I like that idea, actually. I think if a woman comes to an island and brings about something, anything that would have otherwise not existed, something that her presence invests and inflects and bears boldly onto our island landscape, then she should be lauded for that effort.
Oh, I am a great believer in life, don’t get me wrong. I celebrate the origins of people, the foundations of civilizations, the real as well as the mythological essences that thread through island undergrowth and make their way into rocks and so forth.
“Without life,” I say, “where would we be?”
It’s true. And, of course, Death had connections to island life, whatever else might be said of her past absence. Death, you might say, presupposed life. If I were to be philosophic about it, Death was the dedicated daughter of life.

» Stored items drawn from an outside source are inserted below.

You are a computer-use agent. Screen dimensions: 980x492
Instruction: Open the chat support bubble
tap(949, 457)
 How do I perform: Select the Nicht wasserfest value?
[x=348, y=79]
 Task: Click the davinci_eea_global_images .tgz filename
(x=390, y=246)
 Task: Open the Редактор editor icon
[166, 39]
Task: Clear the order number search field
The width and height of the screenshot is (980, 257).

Excuse me while I historically digress! What we had here in the islands was like living in a communal home in which was located the vast hidden foundations of the universe, among the bubbled grey mortar, that is, the strong and hefty regal red beams, the creatures that thrived on the pure earth of entirely covered human reason. It’s impossible not to admire the importance of all that, as it was. It’s impossible not to relate to the human importance of our living foundations. Without which . . .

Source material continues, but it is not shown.